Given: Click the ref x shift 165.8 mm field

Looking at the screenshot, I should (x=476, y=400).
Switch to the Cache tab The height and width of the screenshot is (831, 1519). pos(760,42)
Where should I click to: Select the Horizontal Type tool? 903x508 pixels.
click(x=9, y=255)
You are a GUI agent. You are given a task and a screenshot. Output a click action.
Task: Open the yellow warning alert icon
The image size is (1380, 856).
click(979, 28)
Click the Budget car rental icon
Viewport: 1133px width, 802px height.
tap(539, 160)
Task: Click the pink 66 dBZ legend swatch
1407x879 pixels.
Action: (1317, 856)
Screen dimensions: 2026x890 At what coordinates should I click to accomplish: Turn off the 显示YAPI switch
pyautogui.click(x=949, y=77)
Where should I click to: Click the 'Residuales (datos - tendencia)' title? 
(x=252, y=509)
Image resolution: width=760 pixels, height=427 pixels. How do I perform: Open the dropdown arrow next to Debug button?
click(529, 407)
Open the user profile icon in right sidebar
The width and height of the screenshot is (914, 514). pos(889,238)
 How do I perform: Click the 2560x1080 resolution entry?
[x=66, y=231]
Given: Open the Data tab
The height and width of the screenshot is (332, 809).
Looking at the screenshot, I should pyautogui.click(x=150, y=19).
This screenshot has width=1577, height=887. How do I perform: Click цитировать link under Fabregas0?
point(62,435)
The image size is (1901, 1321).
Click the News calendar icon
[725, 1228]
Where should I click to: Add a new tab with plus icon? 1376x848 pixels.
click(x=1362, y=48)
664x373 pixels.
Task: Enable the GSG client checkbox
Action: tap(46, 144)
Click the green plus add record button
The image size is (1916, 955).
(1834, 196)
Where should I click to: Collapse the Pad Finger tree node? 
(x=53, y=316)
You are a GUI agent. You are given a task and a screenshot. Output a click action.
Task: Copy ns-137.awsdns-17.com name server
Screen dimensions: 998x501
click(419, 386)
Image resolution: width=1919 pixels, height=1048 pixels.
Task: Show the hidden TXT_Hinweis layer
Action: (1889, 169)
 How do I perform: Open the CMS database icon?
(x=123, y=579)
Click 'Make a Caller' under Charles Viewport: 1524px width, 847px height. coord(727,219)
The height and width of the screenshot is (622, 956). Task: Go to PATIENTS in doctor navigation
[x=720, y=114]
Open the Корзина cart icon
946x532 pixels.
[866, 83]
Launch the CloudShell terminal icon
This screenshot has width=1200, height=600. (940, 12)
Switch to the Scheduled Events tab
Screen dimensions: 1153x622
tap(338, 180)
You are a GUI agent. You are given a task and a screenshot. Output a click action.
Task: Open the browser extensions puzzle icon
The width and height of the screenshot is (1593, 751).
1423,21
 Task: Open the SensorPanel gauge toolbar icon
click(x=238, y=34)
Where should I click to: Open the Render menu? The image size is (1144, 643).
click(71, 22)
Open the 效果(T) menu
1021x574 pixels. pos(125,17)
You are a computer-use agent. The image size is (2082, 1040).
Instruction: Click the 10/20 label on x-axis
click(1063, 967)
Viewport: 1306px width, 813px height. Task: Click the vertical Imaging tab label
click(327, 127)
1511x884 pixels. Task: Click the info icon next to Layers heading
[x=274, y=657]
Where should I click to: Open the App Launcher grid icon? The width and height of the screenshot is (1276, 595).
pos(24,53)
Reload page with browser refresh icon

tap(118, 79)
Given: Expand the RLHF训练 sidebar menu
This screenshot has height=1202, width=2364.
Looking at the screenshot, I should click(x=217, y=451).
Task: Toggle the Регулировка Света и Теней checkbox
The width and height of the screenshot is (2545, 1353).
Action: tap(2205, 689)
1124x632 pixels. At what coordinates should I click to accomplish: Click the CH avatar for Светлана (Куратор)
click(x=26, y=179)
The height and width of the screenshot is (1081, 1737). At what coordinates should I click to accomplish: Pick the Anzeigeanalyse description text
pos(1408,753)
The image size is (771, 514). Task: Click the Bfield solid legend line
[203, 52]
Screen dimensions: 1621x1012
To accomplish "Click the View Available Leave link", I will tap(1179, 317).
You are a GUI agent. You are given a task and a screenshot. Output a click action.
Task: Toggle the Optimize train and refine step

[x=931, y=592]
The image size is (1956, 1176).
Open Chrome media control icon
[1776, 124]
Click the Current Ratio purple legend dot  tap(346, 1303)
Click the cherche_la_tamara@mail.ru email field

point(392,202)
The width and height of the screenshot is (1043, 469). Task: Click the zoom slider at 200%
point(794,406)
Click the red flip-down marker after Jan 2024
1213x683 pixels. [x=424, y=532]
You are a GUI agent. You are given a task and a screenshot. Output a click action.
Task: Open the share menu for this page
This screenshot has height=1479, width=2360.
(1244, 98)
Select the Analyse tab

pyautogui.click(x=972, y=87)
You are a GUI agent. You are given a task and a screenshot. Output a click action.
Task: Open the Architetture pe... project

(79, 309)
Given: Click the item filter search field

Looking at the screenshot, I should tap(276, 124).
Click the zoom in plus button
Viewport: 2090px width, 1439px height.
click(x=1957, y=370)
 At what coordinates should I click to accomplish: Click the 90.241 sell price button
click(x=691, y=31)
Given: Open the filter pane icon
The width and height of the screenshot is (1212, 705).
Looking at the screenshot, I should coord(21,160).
■ ■ ■ ■ ■ ■ ■
▶ [Your task] Your job is to output all of the material exactly.

▶ [Written response]
Given: Click the ref x shift 165.8 mm field

Looking at the screenshot, I should (x=476, y=400).
Switch to the Cache tab The height and width of the screenshot is (831, 1519). pos(760,42)
Where should I click to: Select the Horizontal Type tool? 903x508 pixels.
click(x=9, y=255)
You are a GUI agent. You are given a task and a screenshot. Output a click action.
Task: Open the yellow warning alert icon
The image size is (1380, 856).
click(979, 28)
Click the Budget car rental icon
Viewport: 1133px width, 802px height.
tap(539, 160)
Task: Click the pink 66 dBZ legend swatch
1407x879 pixels.
Action: (1317, 856)
Screen dimensions: 2026x890 At what coordinates should I click to accomplish: Turn off the 显示YAPI switch
pyautogui.click(x=949, y=77)
Where should I click to: Click the 'Residuales (datos - tendencia)' title? 
(x=252, y=509)
Image resolution: width=760 pixels, height=427 pixels. How do I perform: Open the dropdown arrow next to Debug button?
click(529, 407)
Open the user profile icon in right sidebar
The width and height of the screenshot is (914, 514). pos(889,238)
 How do I perform: Click the 2560x1080 resolution entry?
[x=66, y=231]
Given: Open the Data tab
The height and width of the screenshot is (332, 809).
Looking at the screenshot, I should pyautogui.click(x=150, y=19).
This screenshot has width=1577, height=887. How do I perform: Click цитировать link under Fabregas0?
point(62,435)
The image size is (1901, 1321).
Click the News calendar icon
[725, 1228]
Where should I click to: Add a new tab with plus icon? 1376x848 pixels.
click(x=1362, y=48)
664x373 pixels.
Task: Enable the GSG client checkbox
Action: tap(46, 144)
Click the green plus add record button
The image size is (1916, 955).
(1834, 196)
Where should I click to: Collapse the Pad Finger tree node? 
(x=53, y=316)
You are a GUI agent. You are given a task and a screenshot. Output a click action.
Task: Copy ns-137.awsdns-17.com name server
Screen dimensions: 998x501
click(419, 386)
Image resolution: width=1919 pixels, height=1048 pixels.
Task: Show the hidden TXT_Hinweis layer
Action: (1889, 169)
 How do I perform: Open the CMS database icon?
(x=123, y=579)
Click 'Make a Caller' under Charles Viewport: 1524px width, 847px height. coord(727,219)
The height and width of the screenshot is (622, 956). Task: Go to PATIENTS in doctor navigation
[x=720, y=114]
Open the Корзина cart icon
946x532 pixels.
[866, 83]
Launch the CloudShell terminal icon
This screenshot has width=1200, height=600. (940, 12)
Switch to the Scheduled Events tab
Screen dimensions: 1153x622
tap(338, 180)
You are a GUI agent. You are given a task and a screenshot. Output a click action.
Task: Open the browser extensions puzzle icon
The width and height of the screenshot is (1593, 751).
1423,21
 Task: Open the SensorPanel gauge toolbar icon
click(x=238, y=34)
Where should I click to: Open the Render menu? The image size is (1144, 643).
click(71, 22)
Open the 效果(T) menu
1021x574 pixels. pos(125,17)
You are a computer-use agent. The image size is (2082, 1040).
Instruction: Click the 10/20 label on x-axis
click(1063, 967)
Viewport: 1306px width, 813px height. Task: Click the vertical Imaging tab label
click(327, 127)
1511x884 pixels. Task: Click the info icon next to Layers heading
[x=274, y=657]
Where should I click to: Open the App Launcher grid icon? The width and height of the screenshot is (1276, 595).
pos(24,53)
Reload page with browser refresh icon

tap(118, 79)
Given: Expand the RLHF训练 sidebar menu
This screenshot has height=1202, width=2364.
Looking at the screenshot, I should click(x=217, y=451).
Task: Toggle the Регулировка Света и Теней checkbox
The width and height of the screenshot is (2545, 1353).
Action: tap(2205, 689)
1124x632 pixels. At what coordinates should I click to accomplish: Click the CH avatar for Светлана (Куратор)
click(x=26, y=179)
The height and width of the screenshot is (1081, 1737). At what coordinates should I click to accomplish: Pick the Anzeigeanalyse description text
pos(1408,753)
The image size is (771, 514). Task: Click the Bfield solid legend line
[203, 52]
Screen dimensions: 1621x1012
To accomplish "Click the View Available Leave link", I will tap(1179, 317).
You are a GUI agent. You are given a task and a screenshot. Output a click action.
Task: Toggle the Optimize train and refine step

[x=931, y=592]
The image size is (1956, 1176).
Open Chrome media control icon
[1776, 124]
Click the Current Ratio purple legend dot  tap(346, 1303)
Click the cherche_la_tamara@mail.ru email field

point(392,202)
The width and height of the screenshot is (1043, 469). Task: Click the zoom slider at 200%
point(794,406)
Click the red flip-down marker after Jan 2024
1213x683 pixels. [x=424, y=532]
You are a GUI agent. You are given a task and a screenshot. Output a click action.
Task: Open the share menu for this page
This screenshot has height=1479, width=2360.
(1244, 98)
Select the Analyse tab

pyautogui.click(x=972, y=87)
You are a GUI agent. You are given a task and a screenshot. Output a click action.
Task: Open the Architetture pe... project

(79, 309)
Given: Click the item filter search field

Looking at the screenshot, I should tap(276, 124).
Click the zoom in plus button
Viewport: 2090px width, 1439px height.
click(x=1957, y=370)
 At what coordinates should I click to accomplish: Click the 90.241 sell price button
click(x=691, y=31)
Given: Open the filter pane icon
The width and height of the screenshot is (1212, 705).
Looking at the screenshot, I should coord(21,160).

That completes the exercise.